__Text excerpt__

Jobs, Part 2

I mentioned that my working career started as a ride jockey and then to working in a toy store. 

 

By the time I graduated from high school and went to college (my college was 30 miles away and I wanted to live on campus), I was the assistant manager of the toy store.  I look back and don’t know why I thought I could be a full time student and a full time assistant manager but I did. 

 

As the assistant manager, I’d have to reconcile the days sales and transmit them to the home office each day (that I worked which given my non-school availability was most nights and the weekend).  The store closed at 9 pm and after checking out the cashiers and doing the days reconciliation, I left between 10:30 and 11pm each day.  Then I’d have to drive back to my dorm, do any class work I needed to and potentially get up for an 8am class (oh, the horror).

 

Then it happened, we had one of those very cold winter days where the wind chill was 20 degrees below 0 by the time I left the mall.  My 12 year old Ford Maverick didn’t want to start and I got a mild case of frostbite trying to get it started.  I determined to buy a new car.

 

I found and got a loan for a 1982 Ford EXP.  It was a manual (the day I picked it up, I was stuck at a stop light for three cycles not realizing I had it in third gear).  It looked like a sports car but it had a 4 cylinder 177cc engine (it couldn’t walk the talk).

 

“My people—infants are their oppressors, and women rule over them. O my people, your guides mislead you and they have swallowed up the course of your paths.”

Isaiah 3:12 ESV

 

“And Jesus began to say to them, “See that no one leads you astray. Many will come in my name, saying, ‘I am he!’ and they will lead many astray. And when you hear of wars and rumors of wars, do not be alarmed. This must take place, but the end is not yet. For nation will rise against nation, and kingdom against kingdom. There will be earthquakes in various places; there will be famines. These are but the beginning of the birth pains.”

__Directive a__
In the jobs post, what car did the writer get a loan for after the frostbite incident?
The jobs post and the records have no connection to each other.

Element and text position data
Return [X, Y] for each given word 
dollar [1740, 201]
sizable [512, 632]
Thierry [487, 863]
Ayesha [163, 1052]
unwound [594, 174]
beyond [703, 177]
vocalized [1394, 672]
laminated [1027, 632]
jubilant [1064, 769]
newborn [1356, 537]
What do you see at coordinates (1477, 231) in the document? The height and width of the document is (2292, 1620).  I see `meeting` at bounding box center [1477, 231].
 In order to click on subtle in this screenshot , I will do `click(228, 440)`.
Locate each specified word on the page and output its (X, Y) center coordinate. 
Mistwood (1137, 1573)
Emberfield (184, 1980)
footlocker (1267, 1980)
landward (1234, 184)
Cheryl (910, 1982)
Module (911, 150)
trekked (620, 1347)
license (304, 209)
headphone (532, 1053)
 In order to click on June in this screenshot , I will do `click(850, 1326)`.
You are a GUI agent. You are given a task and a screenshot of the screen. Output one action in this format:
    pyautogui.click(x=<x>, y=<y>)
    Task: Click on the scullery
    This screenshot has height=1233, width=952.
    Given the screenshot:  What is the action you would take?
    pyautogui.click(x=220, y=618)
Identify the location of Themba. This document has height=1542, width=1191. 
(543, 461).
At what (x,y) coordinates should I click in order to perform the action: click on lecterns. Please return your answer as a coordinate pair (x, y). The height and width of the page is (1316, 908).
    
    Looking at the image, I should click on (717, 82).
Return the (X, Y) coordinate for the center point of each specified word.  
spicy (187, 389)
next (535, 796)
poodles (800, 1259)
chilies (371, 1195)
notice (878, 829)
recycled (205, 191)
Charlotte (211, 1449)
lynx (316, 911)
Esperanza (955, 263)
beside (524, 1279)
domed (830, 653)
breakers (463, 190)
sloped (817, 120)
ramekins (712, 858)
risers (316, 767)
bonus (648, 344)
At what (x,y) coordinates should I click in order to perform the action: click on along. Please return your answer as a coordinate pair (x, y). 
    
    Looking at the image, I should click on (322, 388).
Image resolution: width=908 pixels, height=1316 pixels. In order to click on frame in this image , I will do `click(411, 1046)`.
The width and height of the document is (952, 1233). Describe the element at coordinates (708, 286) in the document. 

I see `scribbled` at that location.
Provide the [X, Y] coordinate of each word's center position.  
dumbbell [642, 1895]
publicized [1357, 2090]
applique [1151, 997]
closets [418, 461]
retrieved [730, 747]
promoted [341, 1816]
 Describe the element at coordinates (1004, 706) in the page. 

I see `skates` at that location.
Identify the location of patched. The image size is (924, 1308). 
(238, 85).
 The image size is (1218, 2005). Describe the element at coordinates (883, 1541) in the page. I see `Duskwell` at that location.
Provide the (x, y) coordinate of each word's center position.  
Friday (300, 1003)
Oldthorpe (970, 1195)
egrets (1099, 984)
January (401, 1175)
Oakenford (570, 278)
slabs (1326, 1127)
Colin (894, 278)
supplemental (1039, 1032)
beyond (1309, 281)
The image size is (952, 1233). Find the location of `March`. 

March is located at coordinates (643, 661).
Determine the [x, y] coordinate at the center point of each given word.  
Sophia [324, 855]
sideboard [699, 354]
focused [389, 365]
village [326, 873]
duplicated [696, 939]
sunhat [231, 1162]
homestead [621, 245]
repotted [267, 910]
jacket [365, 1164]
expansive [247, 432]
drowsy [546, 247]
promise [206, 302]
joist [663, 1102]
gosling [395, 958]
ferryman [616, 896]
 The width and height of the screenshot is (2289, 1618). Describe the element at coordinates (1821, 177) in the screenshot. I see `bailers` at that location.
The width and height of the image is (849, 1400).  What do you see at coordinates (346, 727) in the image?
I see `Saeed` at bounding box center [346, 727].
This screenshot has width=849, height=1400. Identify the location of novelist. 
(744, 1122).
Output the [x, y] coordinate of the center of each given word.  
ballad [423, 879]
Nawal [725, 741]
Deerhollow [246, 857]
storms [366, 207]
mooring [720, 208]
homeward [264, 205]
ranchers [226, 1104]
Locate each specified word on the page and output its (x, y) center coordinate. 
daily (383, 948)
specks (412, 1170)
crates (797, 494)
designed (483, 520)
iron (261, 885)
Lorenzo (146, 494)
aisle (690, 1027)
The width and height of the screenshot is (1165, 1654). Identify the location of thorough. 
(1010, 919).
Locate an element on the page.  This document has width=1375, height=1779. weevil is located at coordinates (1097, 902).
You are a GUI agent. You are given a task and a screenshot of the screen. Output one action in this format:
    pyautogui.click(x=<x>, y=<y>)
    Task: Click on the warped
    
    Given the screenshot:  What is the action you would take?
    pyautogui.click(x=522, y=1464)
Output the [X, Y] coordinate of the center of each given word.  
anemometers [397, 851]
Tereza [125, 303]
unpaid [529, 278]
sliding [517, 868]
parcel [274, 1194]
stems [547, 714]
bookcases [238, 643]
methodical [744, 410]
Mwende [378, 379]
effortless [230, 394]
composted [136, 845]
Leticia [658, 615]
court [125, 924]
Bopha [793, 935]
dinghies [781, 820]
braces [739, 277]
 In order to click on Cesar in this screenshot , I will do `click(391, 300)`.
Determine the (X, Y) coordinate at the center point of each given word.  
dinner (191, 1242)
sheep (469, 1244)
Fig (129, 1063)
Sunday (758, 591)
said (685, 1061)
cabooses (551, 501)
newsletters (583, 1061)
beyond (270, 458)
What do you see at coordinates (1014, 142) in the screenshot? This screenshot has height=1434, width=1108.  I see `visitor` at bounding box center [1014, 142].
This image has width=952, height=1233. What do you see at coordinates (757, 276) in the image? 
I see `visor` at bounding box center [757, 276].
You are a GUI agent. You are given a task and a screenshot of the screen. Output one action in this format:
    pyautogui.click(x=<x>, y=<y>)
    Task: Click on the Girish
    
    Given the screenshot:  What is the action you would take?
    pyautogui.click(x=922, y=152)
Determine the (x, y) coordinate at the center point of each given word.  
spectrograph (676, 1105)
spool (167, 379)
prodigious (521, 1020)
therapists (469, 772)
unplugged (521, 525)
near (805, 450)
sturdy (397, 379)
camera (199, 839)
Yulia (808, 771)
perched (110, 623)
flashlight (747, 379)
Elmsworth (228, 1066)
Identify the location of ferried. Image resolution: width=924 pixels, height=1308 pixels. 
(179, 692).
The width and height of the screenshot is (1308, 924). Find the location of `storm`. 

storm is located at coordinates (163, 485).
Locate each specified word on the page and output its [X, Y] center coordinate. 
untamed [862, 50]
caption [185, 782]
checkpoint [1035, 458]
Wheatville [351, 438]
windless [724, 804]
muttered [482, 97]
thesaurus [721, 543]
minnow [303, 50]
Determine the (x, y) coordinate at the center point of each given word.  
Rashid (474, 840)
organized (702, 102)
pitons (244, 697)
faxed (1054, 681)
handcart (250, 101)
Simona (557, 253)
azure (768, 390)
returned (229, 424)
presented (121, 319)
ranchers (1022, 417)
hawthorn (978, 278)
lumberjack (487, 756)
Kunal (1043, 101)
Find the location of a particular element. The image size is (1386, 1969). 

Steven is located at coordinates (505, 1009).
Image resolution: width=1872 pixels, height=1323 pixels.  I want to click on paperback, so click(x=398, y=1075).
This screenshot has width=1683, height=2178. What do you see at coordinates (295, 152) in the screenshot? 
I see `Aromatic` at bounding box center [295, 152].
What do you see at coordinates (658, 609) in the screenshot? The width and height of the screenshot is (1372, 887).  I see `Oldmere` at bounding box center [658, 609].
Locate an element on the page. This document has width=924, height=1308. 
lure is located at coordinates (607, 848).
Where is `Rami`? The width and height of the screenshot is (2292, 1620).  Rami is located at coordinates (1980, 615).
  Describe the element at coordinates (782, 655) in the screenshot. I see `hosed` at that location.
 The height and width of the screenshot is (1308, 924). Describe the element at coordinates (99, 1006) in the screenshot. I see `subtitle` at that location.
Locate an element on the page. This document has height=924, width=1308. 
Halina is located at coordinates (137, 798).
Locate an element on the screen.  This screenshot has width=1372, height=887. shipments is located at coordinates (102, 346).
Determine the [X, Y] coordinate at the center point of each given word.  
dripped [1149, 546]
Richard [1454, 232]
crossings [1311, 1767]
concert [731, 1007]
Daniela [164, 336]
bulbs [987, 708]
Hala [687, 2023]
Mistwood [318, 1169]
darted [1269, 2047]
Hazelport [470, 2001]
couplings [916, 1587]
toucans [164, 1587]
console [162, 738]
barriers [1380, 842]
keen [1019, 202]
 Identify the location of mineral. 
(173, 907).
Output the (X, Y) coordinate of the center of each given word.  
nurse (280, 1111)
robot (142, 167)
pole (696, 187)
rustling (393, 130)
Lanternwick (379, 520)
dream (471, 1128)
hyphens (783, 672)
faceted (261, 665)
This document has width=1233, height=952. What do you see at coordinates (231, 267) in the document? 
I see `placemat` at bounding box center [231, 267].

__Directive b__
Turn the records, everything from the line containing "breakers (463, 190)" down to the line containing "Image resolution: width=908", into a numbered list, omitting blank lines.

__Problem solution a__
A 1982 Ford EXP.

__Problem solution b__
1. breakers (463, 190)
2. sloped (817, 120)
3. ramekins (712, 858)
4. risers (316, 767)
5. bonus (648, 344)
6. At what (x,y) coordinates should I click in order to perform the action: click on along. Please return your answer as a coordinate pair (x, y). 
7.     Looking at the image, I should click on (322, 388).
8. Image resolution: width=908 pixels, height=1316 pixels. In order to click on frame in this image , I will do `click(411, 1046)`.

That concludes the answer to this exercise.